(What this task involves)
Give an exact copy of every entry.

[Saved entries]
__________
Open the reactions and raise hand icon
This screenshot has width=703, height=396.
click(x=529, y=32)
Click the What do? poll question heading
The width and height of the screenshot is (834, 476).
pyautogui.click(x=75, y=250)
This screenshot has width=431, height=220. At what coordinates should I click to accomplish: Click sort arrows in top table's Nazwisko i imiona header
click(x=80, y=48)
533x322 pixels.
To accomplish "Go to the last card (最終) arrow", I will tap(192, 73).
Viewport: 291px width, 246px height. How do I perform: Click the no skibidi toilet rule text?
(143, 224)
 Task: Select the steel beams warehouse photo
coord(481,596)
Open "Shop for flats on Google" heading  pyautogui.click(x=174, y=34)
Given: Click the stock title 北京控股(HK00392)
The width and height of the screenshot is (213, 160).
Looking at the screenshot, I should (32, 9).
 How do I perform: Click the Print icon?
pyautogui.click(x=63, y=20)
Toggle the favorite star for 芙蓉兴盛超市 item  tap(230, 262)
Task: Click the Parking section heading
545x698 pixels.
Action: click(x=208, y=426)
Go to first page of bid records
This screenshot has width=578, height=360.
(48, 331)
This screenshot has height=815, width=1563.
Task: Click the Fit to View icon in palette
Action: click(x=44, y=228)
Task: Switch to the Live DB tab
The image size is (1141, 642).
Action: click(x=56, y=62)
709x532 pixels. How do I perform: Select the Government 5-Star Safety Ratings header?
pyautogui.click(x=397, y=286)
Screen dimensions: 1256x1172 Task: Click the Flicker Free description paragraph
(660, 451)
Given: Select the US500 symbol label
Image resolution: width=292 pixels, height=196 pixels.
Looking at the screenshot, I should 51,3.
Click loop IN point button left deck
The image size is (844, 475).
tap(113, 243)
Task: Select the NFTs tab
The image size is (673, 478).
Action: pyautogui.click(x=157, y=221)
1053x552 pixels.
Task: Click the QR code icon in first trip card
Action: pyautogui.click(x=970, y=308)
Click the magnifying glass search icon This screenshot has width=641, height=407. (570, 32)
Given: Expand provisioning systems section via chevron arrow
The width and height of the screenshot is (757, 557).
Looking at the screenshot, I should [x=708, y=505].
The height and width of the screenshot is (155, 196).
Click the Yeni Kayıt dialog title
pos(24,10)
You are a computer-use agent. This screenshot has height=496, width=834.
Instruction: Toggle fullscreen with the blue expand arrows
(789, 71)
__________
(Exercise output)
Open the reactions and raise hand icon
This screenshot has width=703, height=396.
click(x=529, y=32)
Click the What do? poll question heading
The width and height of the screenshot is (834, 476).
pyautogui.click(x=75, y=250)
This screenshot has width=431, height=220. At what coordinates should I click to accomplish: Click sort arrows in top table's Nazwisko i imiona header
click(x=80, y=48)
533x322 pixels.
To accomplish "Go to the last card (最終) arrow", I will tap(192, 73).
Viewport: 291px width, 246px height. How do I perform: Click the no skibidi toilet rule text?
(143, 224)
 Task: Select the steel beams warehouse photo
coord(481,596)
Open "Shop for flats on Google" heading  pyautogui.click(x=174, y=34)
Given: Click the stock title 北京控股(HK00392)
The width and height of the screenshot is (213, 160).
Looking at the screenshot, I should (32, 9).
 How do I perform: Click the Print icon?
pyautogui.click(x=63, y=20)
Toggle the favorite star for 芙蓉兴盛超市 item  tap(230, 262)
Task: Click the Parking section heading
545x698 pixels.
Action: click(x=208, y=426)
Go to first page of bid records
This screenshot has width=578, height=360.
(48, 331)
This screenshot has height=815, width=1563.
Task: Click the Fit to View icon in palette
Action: click(x=44, y=228)
Task: Switch to the Live DB tab
The image size is (1141, 642).
Action: click(x=56, y=62)
709x532 pixels. How do I perform: Select the Government 5-Star Safety Ratings header?
pyautogui.click(x=397, y=286)
Screen dimensions: 1256x1172 Task: Click the Flicker Free description paragraph
(660, 451)
Given: Select the US500 symbol label
Image resolution: width=292 pixels, height=196 pixels.
Looking at the screenshot, I should 51,3.
Click loop IN point button left deck
The image size is (844, 475).
tap(113, 243)
Task: Select the NFTs tab
The image size is (673, 478).
Action: pyautogui.click(x=157, y=221)
1053x552 pixels.
Task: Click the QR code icon in first trip card
Action: pyautogui.click(x=970, y=308)
Click the magnifying glass search icon This screenshot has width=641, height=407. (570, 32)
Given: Expand provisioning systems section via chevron arrow
The width and height of the screenshot is (757, 557).
Looking at the screenshot, I should [x=708, y=505].
The height and width of the screenshot is (155, 196).
Click the Yeni Kayıt dialog title
pos(24,10)
You are a computer-use agent. This screenshot has height=496, width=834.
Instruction: Toggle fullscreen with the blue expand arrows
(789, 71)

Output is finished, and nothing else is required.